I spent the day at the BRE in Watford attending their Insite 09 exhibition. I went today (Tuesday) because there was a conference on the Existing Stock and, in particular, how to reduce the carbon emissions created by it. This is a debate I want to be part of.
As I pulled up at the entrance gate, I was handed a leaflet explaining where I should park. It told me I wasn’t allowed to do more than 20mph on site, that I musn’t smoke, nor should I attempt to use a mobile phone whilst driving the quarter mile through the site. It also told me not to park on the cross-hatched areas, nor the double yellow lines. And finally it warned me that if I broke any of these rules I would be asked to leave the site and my behaviour would be reported to my employers. All to get from the entrance gate to the car park at the back of the site. Welcome to the BRE.
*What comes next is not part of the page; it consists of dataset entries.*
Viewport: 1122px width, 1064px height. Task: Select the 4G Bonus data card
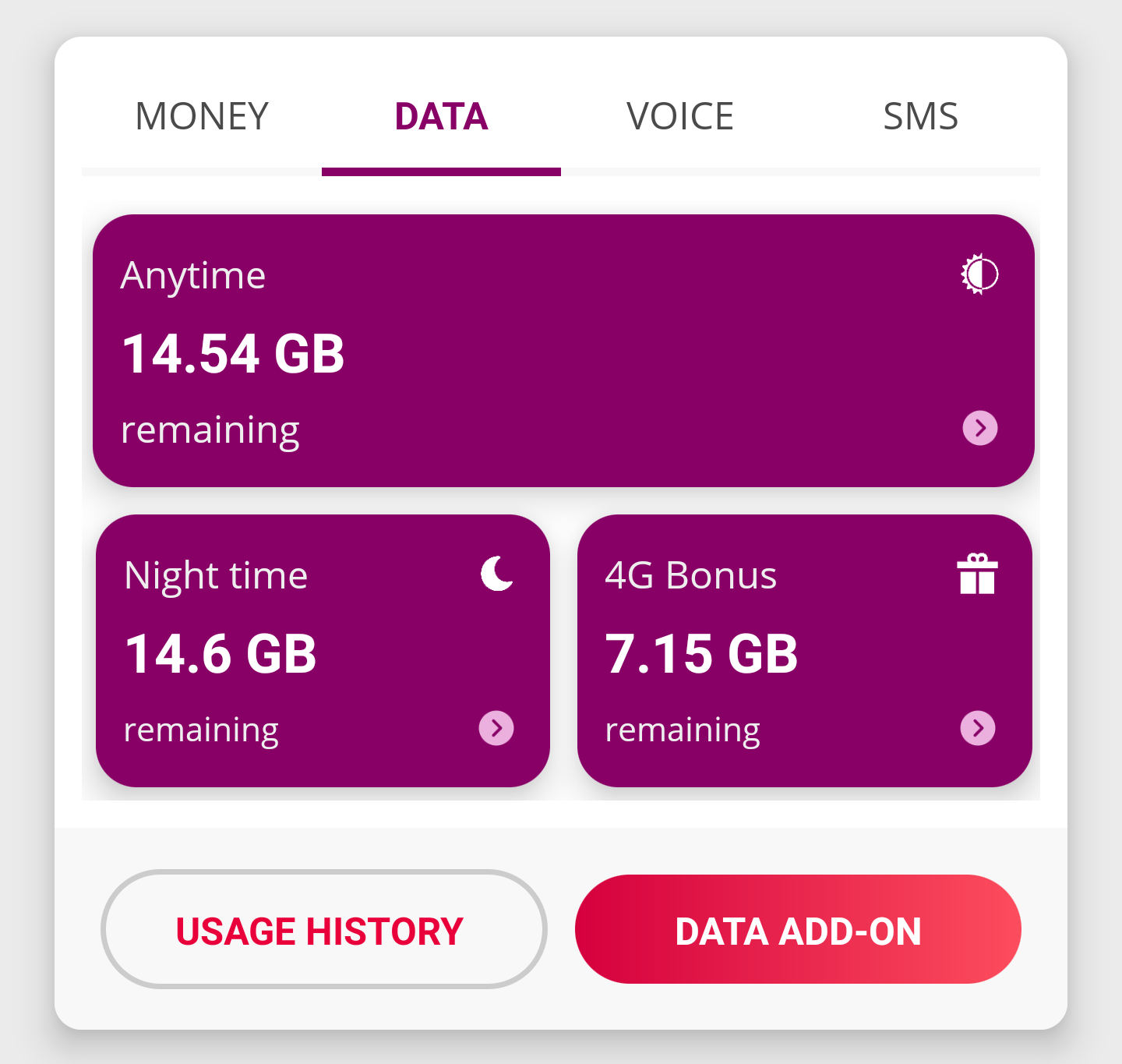click(x=805, y=651)
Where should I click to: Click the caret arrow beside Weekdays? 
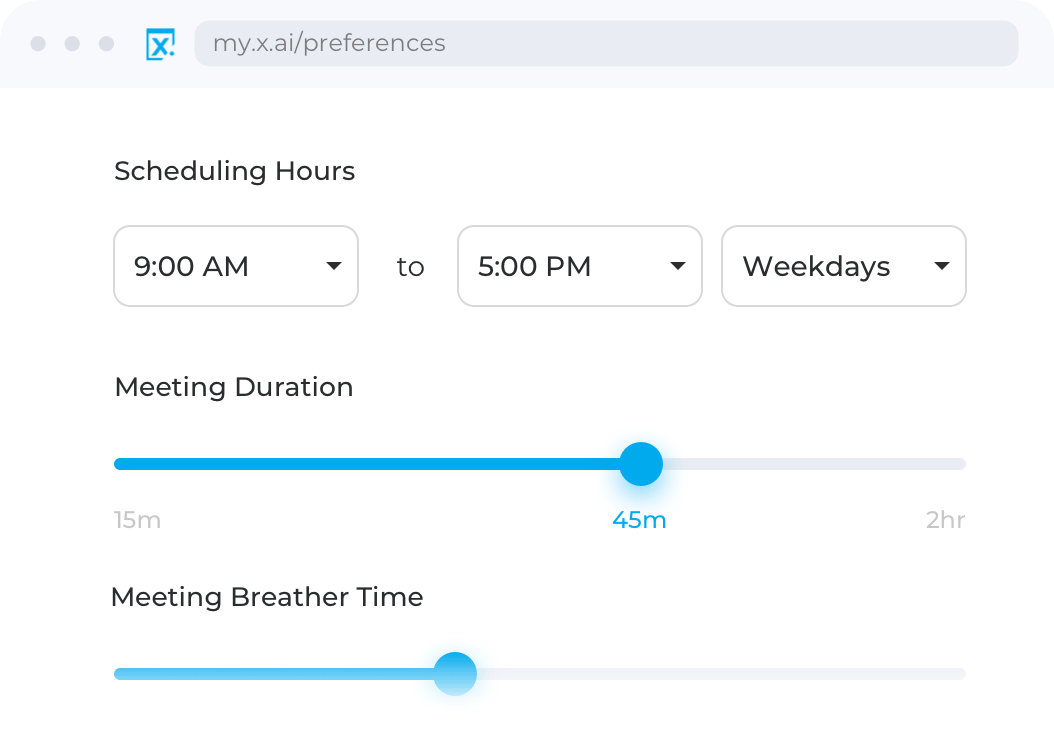pyautogui.click(x=941, y=266)
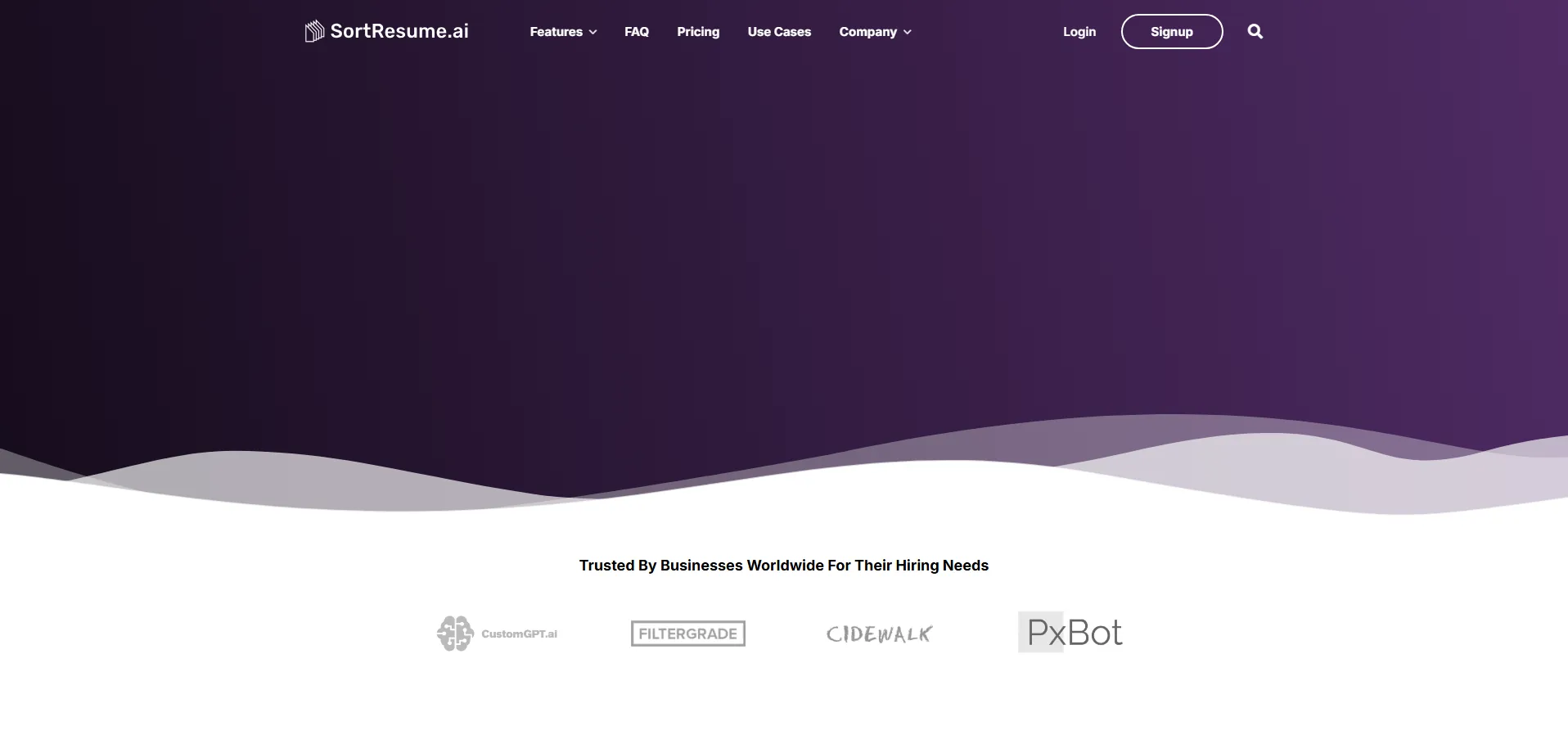Click the FILTERGRADE boxed logo
Viewport: 1568px width, 744px height.
click(687, 634)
The conference speakers were thoughtful and articulate, but I couldn’t help feeling that the suggestions being put forward were not really going to get to the root of the problem. Nick Raynsford, the Construction Industries’ pet MP, expressed his frustration with the Treasury which repeatedly refuses to pursue a more progressive taxation regime which might encourage green refurbishment.
In the Q&A I asked him if it was not now time to introduce a carbon tax on domestic energy bills: whilst the cost of petrol at the pump is nearly 70% tax, domestic fuel has just 5% added to it in VAT. His answer was informative: he suggested that the Fuel Cost Escalator had not been popular, especially when oil prices went through the roof last year, and that the government would risk facing “a huge surge of anger” if it brought in something similar on gas and electricity bills. I wouldn’t have thought that bothered the government too much. Afterall, it didn’t stop them going to war in Iraq? Or for that matter fiddling their expenses? So what’s their problem?